If you’re going on vacation and are going to need to be driving abroad, there will be a lot of things you are going to have to bear in mind. Driving laws and practices differ greatly depending on which country you are currently in and in places like Australia, the driving laws can differ simply depending on the state you are in. I’ve traveled around quite a bit and have had to drive in most of those countries and so here are my tips if this is your first time driving abroad.
You probably already drive pretty well, but that’s in an American car on American roads, but if you go to a country that drives on the left, it can be extremely alien as you will have to learn to use the wrong hand for the gear stick (although it’s safer to get an automatic) and driving on the wrong side of the road just feels weird in general. Although not many countries drive on the left, there are still some major countries that do, for example:
- Hong Kong
- New Zealand
- The Caribbean
Do your research on the country you’re travelling to as they may require you to carry specific documentation with you. Don’t check the local rules, but the ones for tourists. In Britain, for example, people who live there don’t need to carry any documentation when they drive (not even driving licenses), however tourists will need to. You don’t want to end up in trouble with any local fuzz because you don’t have what you need.
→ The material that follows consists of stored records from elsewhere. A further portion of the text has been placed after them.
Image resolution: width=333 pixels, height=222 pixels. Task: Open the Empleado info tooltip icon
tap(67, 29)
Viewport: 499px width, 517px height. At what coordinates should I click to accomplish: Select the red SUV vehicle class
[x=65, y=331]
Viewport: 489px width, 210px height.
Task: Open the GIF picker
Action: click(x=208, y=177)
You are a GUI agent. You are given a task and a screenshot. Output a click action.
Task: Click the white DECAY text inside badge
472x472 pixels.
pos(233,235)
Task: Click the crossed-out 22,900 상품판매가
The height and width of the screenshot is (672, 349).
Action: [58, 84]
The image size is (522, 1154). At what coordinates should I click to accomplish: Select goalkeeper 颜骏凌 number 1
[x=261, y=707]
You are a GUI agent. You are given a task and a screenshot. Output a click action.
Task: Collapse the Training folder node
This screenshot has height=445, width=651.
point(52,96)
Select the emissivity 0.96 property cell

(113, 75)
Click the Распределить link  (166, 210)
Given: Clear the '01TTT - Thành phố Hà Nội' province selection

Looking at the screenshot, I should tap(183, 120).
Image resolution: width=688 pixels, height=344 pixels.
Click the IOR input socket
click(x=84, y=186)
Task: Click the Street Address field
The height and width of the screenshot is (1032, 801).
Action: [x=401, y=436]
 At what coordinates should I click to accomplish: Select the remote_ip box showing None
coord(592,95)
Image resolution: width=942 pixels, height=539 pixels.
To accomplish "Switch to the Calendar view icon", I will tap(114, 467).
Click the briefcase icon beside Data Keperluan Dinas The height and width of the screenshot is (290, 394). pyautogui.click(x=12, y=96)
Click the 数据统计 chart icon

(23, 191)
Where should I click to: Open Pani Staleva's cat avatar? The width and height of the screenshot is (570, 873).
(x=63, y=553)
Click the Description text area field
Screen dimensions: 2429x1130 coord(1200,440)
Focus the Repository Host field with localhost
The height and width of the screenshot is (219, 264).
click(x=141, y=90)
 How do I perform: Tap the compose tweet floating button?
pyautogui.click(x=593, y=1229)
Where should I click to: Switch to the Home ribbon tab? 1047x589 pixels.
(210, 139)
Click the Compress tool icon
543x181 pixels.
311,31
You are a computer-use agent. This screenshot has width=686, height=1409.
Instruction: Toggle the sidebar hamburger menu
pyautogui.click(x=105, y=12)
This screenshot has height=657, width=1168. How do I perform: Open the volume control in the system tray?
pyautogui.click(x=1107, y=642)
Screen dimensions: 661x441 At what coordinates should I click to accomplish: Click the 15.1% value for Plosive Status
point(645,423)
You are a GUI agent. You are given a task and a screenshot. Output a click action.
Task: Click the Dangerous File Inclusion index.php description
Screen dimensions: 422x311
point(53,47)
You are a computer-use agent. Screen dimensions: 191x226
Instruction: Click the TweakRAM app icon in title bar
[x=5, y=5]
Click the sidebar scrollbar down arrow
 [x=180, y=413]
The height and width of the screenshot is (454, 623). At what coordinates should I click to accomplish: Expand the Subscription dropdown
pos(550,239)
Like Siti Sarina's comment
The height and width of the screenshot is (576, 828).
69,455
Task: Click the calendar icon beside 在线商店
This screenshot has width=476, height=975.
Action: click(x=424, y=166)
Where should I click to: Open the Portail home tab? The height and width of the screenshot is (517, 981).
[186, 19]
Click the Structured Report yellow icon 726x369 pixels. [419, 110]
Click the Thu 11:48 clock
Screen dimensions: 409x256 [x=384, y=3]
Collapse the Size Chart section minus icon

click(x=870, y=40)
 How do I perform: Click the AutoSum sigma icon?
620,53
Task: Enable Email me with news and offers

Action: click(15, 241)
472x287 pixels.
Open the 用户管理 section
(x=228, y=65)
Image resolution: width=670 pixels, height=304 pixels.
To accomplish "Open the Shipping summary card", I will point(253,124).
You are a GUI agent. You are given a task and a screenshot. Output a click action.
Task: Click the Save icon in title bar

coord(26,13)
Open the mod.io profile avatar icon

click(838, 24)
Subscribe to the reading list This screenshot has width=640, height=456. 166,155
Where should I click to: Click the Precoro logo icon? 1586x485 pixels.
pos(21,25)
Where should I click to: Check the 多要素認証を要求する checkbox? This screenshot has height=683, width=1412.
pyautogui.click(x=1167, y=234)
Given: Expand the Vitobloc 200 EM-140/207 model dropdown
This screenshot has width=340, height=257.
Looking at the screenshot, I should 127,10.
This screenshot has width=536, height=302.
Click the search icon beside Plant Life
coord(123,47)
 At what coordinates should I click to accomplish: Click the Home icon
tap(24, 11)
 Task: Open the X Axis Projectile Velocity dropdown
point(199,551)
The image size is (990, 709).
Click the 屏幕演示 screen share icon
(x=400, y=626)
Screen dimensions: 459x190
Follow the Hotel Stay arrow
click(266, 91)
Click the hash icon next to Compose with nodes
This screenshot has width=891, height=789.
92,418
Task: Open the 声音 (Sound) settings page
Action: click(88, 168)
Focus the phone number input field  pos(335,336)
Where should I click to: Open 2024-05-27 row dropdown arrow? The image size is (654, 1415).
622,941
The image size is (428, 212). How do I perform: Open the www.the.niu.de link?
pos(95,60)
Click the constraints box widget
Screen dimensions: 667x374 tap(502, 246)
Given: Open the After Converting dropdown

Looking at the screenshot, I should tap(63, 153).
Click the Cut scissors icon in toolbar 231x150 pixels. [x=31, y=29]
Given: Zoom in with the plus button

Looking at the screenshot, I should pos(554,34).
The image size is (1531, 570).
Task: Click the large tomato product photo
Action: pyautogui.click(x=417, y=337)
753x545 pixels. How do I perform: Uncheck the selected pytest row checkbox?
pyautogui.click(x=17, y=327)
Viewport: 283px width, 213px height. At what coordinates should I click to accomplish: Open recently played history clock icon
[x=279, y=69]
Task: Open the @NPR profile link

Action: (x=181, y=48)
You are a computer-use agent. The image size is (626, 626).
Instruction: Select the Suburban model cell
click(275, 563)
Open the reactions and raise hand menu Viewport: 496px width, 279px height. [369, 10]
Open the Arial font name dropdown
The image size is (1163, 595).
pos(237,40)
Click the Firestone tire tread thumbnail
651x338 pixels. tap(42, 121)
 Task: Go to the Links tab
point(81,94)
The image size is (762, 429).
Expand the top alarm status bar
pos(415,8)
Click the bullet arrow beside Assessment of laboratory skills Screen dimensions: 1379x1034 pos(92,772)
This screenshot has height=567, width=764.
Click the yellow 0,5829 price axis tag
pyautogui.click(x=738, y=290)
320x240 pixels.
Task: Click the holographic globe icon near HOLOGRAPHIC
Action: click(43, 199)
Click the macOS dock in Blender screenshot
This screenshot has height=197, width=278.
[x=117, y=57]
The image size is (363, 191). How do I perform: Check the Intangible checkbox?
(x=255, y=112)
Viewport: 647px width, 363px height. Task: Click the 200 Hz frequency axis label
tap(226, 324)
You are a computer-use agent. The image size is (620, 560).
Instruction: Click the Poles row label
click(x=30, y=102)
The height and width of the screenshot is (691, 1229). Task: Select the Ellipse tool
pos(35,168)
In the US and the UK, driving is quite a polite affair, there is little beeping, and people like to let other people out at junctions and so on, however in many countries it’s more of a free for all. A blast of a horn could mean ‘thanks’, ‘feel free to pull out if you wish’, ‘get out of the way’, ‘you’re an idiot’, or ‘I’m going to run you off the road’. It’s hard to learn this stuff before you go, so the best advice is to not let it faze you when you’re out there, otherwise it might put you off completely. If you allow yourself to get flustered, it could lead to an accident or crash, and I doubt the country your in will have as competent a legal system as a home grown car accident attorney.
A GPS device is a Godsend when on vacation. You wouldn’t know how many times I have gotten lost in the Alps or the Australian Outback before GPS became standard pretty much everywhere. You will probably need to ask your hire car company whether they will include one beforehand as it isn’t always standard for them to do so.
If you’re traveling to Australia, feel free to take the biggest car you can find, as the open spaces mean you won’t get in a sticky situation, however if you’re travelling to Italy or the UK, for example, you will want a smaller car. Some countries are so old and become industrialized so long ago they didn’t really plan the streets for giant 4x4s. Make sure you have a car suitable for the country you are driving in.
Well, those were the issues I most had trouble with when I first started driving abroad. Hopefully, this helped and you won’t end up lost half way up the Dolomites.